Sep 26, 2018 | Recherches scientifiques

Apparu au début du siècle dernier, le neurofeedback connaît un véritable regain de popularité depuis une décennie. De l’application thérapeutique au bien-être, son utilisation n’a cessé d’évoluer pour demeurer en phase avec les besoins psychologiques et physiologiques des individus à travers les époques.
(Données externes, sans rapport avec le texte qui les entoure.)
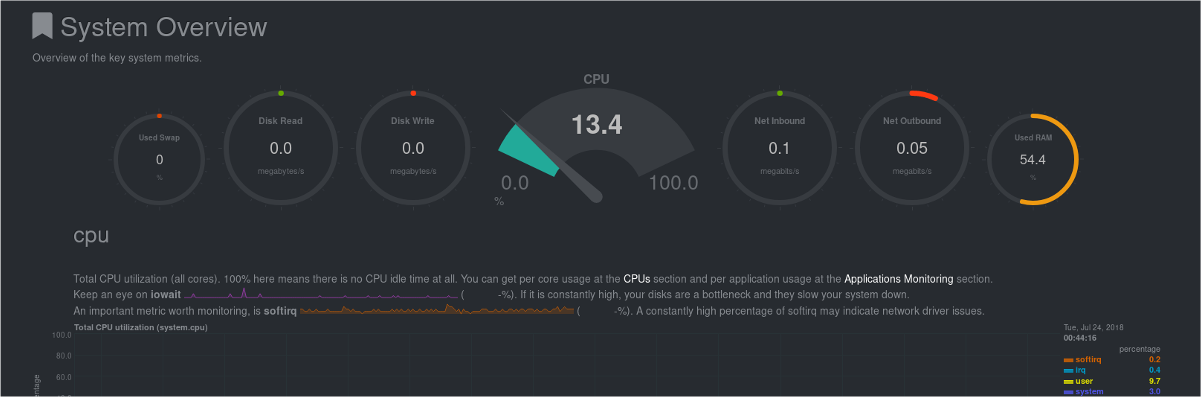Click the Disk Read gauge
Comment est né le neurofeedback ? Dans quel but a-t-il été inventé ? Pour bien comprendre l’intérêt et les objectifs de cette pratique, mieux vaut commencer au début ! Voici l’histoire du neurofeedback, de ses prémices à son utilisation moderne.

 

Avant le neurofeedback… L’électroencéphalogramme

La découverte du neurofeedback n’aurait sans doute jamais eu lieu sans l’invention de l’électroencéphalogramme (EEG) en 1924, que l’on doit au neurologue Hans Berger. Les différents travaux de recherches de Berger réalisés entre 1929-1938 constituent d’ailleurs le socle des connaissances actuelles sur les ondes cérébrales et leurs fréquences, qui régissent en grande partie notre compréhension du cerveau humain. Berger est en effet à l’origine de la découverte des ondes alpha et bêta, fréquences caractérisant deux états psychologiques distincts : l’éveil « calme » et l’éveil « actif ».
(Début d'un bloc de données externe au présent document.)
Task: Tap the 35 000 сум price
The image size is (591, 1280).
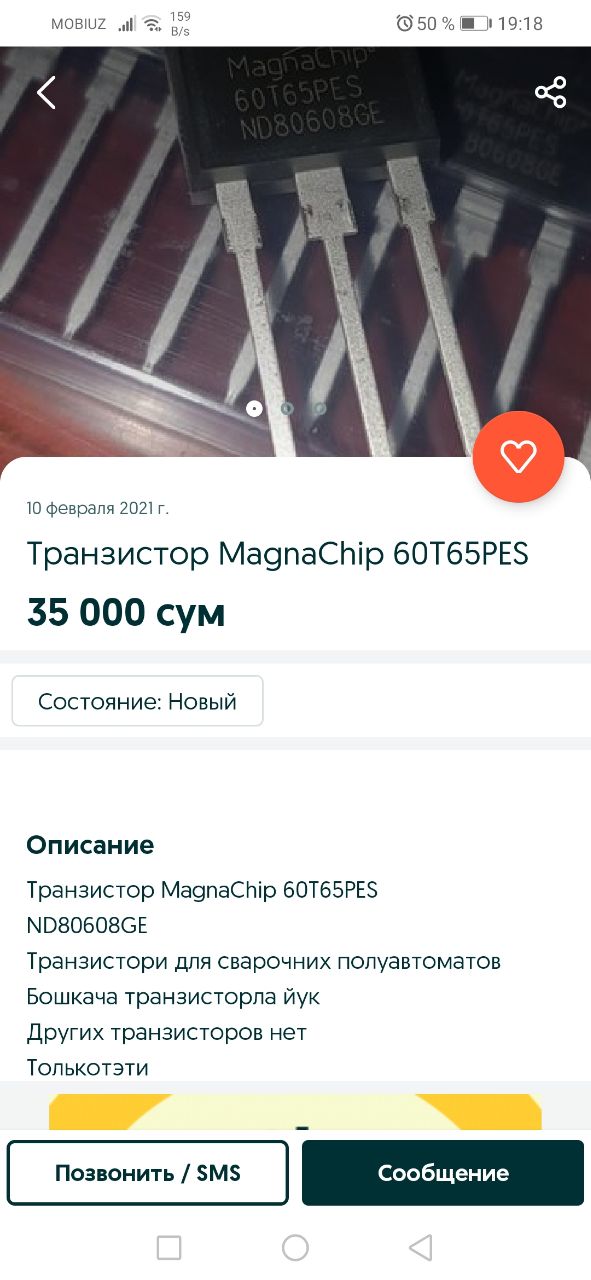Action: coord(126,612)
En 1932, Dietsch prend le relai en appliquant aux fréquences détectées par EEG une série de Fourier. La théorie mathématique de Fourier permet dès lors de décomposer les signaux captés par EEG, donnant naissance à l’électroencéphalographie quantitative (QEEG). Le QEEG est, encore aujourd’hui, une méthode des plus répandues pour traiter les informations recueillies par EEG.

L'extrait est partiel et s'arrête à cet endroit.